Two Minutes With… Joe Cook, Founder & CEO, Cook Communications
We catch up with Joe Cook, Founder & CEO of Cook Communications, to find out his insights on corporate and financial communications, the projects he’s most proud of and his current reading list.
Tell us a bit about yourself and what you do.
I live in Prague in the Czech Republic, where I run Cook Communications, a corporate and financial PR and communications agency that I founded in 2003. We have offices in Warsaw (Poland), Bucharest (Romania) and Sofia (Bulgaria), and have consultants in Austria, Croatia and Switzerland. That makes us sound like a big company, and although we do have a large footprint across Central Europe, we are in fact a relatively small, and independent, business. We have a busy defence and aerospace practice, and a financial PR practice that ebbs and flows depending on the volume of M&A and capital markets activity, but which is underpinned by retained business with financial services, banking and investment firms.
What do you think has been the biggest influence on your career, or in the industry you work in more generally?
Prior to entering PR I was a journalist, and my editors have proved to be a lasting influence on how I work with information and language. I was lucky enough to have some really good editors who were encouraging, gave some free rein, applied the astringent when needed, and who were sticklers for precision and brevity. As for the biggest influence on the industry I work in — communications — well, it has to be Social Media, doesn’t it? It’s a very useful business tool and communications tool if used properly, on the other hand it’s all pervasive, non-stop, unedited, and a right handful at the best of times.
Is there a particular project or campaign that you’ve been a part of that you’re most proud of?
I’ve been fortunate enough to work on several major projects. In the defence sector, we work with clients that are competing for, or delivering on, enormous public procurements such as aircraft and naval vessels. We have worked with UK, US, Finnish, Norwegian, Swedish, Anglo-French, Italian and Turkish clients. The defence business grapples with political, industrial and geo-strategic issues, and is always a public-private partnership in one form or another. There are multiple audiences to address, making communications essential.
Regarding financial and corporate PR, I was lucky enough to work on a project that encompassed virtually the entire lifecycle of a mining company. It began with the acquisition of a partially listed mining company by private equity, followed by its delisting, its textbook restructuring and recapitalisation, and its flotation on three stock exchanges. That was followed by financial calendar work and, unfortunately, the demise of the business in the face of a downturn in commodity prices, which led to its delisting and, ultimately, being pushed towards insolvency and nationalisation. Throughout there was regular corporate communications work, much of it coloured by the dangerous nature of the business and the ever present tension between labour and capital. The whole saga played out over several years, and to this day we continue to work on one or two residual matters. It was quite an experience!
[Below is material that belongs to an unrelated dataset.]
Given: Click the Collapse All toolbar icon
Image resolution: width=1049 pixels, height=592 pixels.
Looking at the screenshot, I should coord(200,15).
Is there a book or podcast that is essential for reading or listening for you?
Podcast: Straight Outta Cobham, put out twice a week by The Athletic.
Book? I read so much that it’s impossible for me to name a single “essential” book. The one I’m just finishing is Jeremy Paxman’s Black Gold, and the one now winking at me from the top of my ’to read’ pile is Noise, a flaw in human judgement by messrs Kahneman, Sibony and Sunstein
Who has single-handedly made your industry better?
As far as I’m aware, no one has single-handedly made the PR and comms industry better. It evolves, doesn’t it, in line with society, business and technology?
If you could give a younger version of yourself one piece of financial advice, what would it be?
Read up on the dollar-cost average, and put something away every month.
What is one column or website that you read every day?
Every morning I receive several newsletters that provide a snapshot of what’s going across Central Europe, plus a few generic Europe-wide newsletters. I speed read them, mentally filing useful snippets. The Fleet Sheet is an excellent daily summary of what the Czech media covers, which I’ve taken since the 1990s. The Sofia Globe does a good job on Bulgaria. The FT Europe Express is a must read, especially the Saturday edition by Tony Barber, and the Politico newsletters can be useful, although they are a bit too self-regarding. My go-to news websites are ft.com, guardian.com, thetimes.co.uk and bbc.com,.
What would you do first if you received a windfall of £10,000?
Celebrate with my family! Then have a look around for a nice old Rickenbacker 4001.
What are the biggest issues affecting you and your clients currently?
Inflation is currently a real issue across Central Europe, with high double-digit inflation rates prevailing in every country where we operate. Central banks have hiked rates in an effort to staunch inflation, which hits mortgage holders and business borrowers. Many people are caught between the two.
A recurring challenge is recruitment, although I must say that we have a great team and many of us have been together for quite a while.